[PROVIDED TEXT — start]

Upon initial research I found the "Medela"model to cost around $250-$300. Thats crazy! now who's saving on buying formula? Not me.... $250 to be "Milked" Yikes... So one of my friends gave me her Medela breast pump. But its only the machine, no parts included. It looks like a large black leather purse and you unzip the side to reveal an on/off switch, some gauges, a place to stick a small hose and an outlet for an AC Adapter to plug into the wall. Now at this point I must have looked like a deer in the headlights (No pun intended) because I have no idea what parts I need, are missing or where the hell to get them.

Long story short, I managed to get on a thread on babycenter.com, was directed to a website that dealt primarily with missing parts for the "Medela". So 1 week and $41.00 later, I had to tear the box out of my husbands hands, as he thought it was yet another garage part he ordered. I was finally in posession of what would allow me to psuedo-feed my son while I'm away at work in about 6 months.

You should have seen this! I was like a little kid putting together a science project, with twisty parts and rubbler flappy things... I had the computer on the kitchen counter looking up the operating manual and plastic parts that would one day attach to my chest in my hand. But I managed... I was ready to plug it in and then I thought to myself "How am I going to know if it's actually making suction?" I was not about to stick it on my chest...I am really not ready to go there yet. So I held the suction end to my belly and turned it on... I had to play with the knobs and I figured out they adjust the intensity. Not to mention, at this point,not only does it sound like I have a battery operated toy in my hands, but its starting to suck my stomach inward!!! Okay, so now Im afraid its going to give me a hickey or even worse my Husband is going to walk in and think I have gone mad.

After I realized it was working, I quickly un-sucked it from my gut and shoved all the parts into the bag. I closed up the machine to make it look like a purse again and threw it deep into the babys closet, never to be touched again for atleast 3 months. I was somewhat repulsed by the technology that is meant to replace what it supposed to be a bonding moment between mother and baby. I told my Husband about the encounter later on and told him I wasnt ready to feel like a farm animal just yet.... He agreed the whole idea is strange. And to think this is a for a baby that I wanted so badly... Now I am beginning to understand when my friends would tell me of the sacrifices and humiliating things you go through to become a mother. Boy oh boy, I just cant wait for child birth.... I promise to relay my innermost thoughts on that whole process, once it has occurred. But until then, I will continue to have these momentary revelations of the not-so-cute "having a baby" discoveries as we count down the last trimester of my pregnancy.

4 comments:

Luna-See said...

That sounds frightening and I'm now totally scared for you! Yowza!

abbyandcompany said...

okay, seriously when you are back to work stressing about who is taking care of your child and what your child is doing at the moment, hooking yourself up to a double breast pump isn't going to look or feel so bad! The medela is the best, and you will be amazed how you can eat lunch at the same time as being "hooked up". It's really so easy!

[PROVIDED TEXT — finish]

- REQUIRED ACTION
Extract the passage of the blog post about the breast pump from "Luna-See said..." up to and including "really so easy!", copying it word for word. The entries that follow come from a separate source unrelated to the blog post.

[INFORMATION GIVEN — start]

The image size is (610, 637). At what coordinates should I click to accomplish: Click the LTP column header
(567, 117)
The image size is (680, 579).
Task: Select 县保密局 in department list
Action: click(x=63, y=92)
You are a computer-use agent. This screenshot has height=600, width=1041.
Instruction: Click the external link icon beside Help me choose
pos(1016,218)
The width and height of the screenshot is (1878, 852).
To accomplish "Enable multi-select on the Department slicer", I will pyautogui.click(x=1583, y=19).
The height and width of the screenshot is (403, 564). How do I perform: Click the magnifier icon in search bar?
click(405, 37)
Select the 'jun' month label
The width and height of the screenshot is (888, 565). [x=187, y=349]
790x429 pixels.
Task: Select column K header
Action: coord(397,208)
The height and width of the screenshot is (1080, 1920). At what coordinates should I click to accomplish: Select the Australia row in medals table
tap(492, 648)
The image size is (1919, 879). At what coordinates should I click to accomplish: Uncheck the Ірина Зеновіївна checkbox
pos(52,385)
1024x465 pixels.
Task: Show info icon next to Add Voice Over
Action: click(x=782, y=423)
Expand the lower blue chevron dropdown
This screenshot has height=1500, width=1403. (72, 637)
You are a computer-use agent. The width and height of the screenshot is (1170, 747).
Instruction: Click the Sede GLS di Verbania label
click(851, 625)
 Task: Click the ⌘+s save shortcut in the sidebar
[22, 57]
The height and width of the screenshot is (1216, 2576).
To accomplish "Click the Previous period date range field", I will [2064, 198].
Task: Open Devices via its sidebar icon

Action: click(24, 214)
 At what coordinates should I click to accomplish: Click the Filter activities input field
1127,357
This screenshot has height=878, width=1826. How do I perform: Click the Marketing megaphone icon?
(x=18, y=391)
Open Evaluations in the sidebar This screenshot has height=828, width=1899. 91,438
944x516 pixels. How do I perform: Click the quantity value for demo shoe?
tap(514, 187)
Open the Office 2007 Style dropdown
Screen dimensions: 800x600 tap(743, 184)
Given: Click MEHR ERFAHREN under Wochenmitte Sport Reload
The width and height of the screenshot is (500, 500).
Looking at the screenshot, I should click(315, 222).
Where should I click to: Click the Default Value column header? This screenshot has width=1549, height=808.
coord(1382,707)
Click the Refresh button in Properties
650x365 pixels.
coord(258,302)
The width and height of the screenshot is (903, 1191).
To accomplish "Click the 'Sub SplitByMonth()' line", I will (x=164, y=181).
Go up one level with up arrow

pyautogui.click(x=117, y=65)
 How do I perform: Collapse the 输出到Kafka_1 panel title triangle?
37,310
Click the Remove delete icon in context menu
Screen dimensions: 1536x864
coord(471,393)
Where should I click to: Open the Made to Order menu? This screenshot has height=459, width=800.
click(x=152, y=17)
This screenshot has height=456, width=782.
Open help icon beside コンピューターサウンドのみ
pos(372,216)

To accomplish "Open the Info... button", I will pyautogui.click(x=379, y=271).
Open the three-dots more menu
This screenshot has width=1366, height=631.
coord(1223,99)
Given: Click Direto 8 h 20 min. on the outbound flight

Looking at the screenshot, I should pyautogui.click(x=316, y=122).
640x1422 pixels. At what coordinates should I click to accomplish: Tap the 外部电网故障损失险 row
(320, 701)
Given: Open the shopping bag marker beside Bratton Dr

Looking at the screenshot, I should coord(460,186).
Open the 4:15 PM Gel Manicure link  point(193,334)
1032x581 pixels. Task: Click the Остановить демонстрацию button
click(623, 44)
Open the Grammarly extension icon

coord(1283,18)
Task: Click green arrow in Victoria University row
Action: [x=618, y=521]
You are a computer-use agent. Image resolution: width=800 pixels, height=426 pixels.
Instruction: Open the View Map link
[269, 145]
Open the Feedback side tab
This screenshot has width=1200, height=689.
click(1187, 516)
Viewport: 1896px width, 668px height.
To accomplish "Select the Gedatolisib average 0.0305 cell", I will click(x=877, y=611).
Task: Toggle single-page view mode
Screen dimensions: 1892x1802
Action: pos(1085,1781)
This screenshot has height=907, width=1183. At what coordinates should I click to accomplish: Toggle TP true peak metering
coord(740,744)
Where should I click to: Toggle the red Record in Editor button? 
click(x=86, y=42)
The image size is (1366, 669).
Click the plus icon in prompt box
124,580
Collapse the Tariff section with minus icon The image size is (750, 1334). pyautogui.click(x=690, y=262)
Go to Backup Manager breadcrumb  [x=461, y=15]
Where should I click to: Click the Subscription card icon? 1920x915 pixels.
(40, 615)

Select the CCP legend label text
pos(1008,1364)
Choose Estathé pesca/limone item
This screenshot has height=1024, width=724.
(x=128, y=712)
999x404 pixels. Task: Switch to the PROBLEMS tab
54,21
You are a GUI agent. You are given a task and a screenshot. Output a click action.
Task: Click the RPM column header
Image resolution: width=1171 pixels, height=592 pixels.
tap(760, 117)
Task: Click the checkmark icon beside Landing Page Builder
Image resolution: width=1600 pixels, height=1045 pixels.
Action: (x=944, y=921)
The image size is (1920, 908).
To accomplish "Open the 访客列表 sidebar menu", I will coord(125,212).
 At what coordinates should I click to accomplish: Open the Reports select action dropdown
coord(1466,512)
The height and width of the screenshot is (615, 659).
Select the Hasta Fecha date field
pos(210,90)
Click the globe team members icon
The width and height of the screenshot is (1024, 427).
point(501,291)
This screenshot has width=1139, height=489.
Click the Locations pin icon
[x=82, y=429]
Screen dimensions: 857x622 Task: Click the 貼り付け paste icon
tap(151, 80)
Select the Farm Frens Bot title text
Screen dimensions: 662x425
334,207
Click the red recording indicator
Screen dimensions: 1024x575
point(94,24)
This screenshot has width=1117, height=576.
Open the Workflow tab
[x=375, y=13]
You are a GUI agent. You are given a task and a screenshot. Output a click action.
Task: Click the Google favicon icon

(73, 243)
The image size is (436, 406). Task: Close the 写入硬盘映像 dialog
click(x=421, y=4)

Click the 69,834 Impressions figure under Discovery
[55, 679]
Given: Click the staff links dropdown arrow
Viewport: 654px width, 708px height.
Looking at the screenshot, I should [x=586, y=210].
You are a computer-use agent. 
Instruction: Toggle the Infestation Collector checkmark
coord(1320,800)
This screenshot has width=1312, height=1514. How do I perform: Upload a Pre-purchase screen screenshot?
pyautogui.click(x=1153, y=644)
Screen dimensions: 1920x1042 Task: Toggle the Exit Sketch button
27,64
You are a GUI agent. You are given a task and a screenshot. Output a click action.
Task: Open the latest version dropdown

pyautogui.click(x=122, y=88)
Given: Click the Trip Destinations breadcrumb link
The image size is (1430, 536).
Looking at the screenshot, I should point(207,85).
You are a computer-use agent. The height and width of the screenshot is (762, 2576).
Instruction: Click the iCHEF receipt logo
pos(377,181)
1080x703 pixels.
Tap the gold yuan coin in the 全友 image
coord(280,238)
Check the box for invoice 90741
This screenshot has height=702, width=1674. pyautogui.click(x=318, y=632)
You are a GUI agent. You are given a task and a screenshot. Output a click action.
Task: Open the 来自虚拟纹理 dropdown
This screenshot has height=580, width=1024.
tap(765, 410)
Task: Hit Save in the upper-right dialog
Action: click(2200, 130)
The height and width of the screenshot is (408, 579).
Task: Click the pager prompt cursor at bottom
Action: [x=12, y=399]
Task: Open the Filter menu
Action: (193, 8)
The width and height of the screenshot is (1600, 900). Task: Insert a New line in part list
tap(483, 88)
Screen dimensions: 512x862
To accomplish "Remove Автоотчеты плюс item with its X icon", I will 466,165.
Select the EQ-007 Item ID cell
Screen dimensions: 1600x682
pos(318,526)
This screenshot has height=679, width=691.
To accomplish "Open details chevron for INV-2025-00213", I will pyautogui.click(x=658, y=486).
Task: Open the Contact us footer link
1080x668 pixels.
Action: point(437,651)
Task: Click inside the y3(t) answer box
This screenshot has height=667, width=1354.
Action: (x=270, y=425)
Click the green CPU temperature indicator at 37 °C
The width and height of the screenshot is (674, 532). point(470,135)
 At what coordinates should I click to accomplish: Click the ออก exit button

[INFORMATION GIVEN — finish]

- OUTPUT FOR THIS TASK
Luna-See said...

That sounds frightening and I'm now totally scared for you! Yowza!

abbyandcompany said...

okay, seriously when you are back to work stressing about who is taking care of your child and what your child is doing at the moment, hooking yourself up to a double breast pump isn't going to look or feel so bad! The medela is the best, and you will be amazed how you can eat lunch at the same time as being "hooked up". It's really so easy!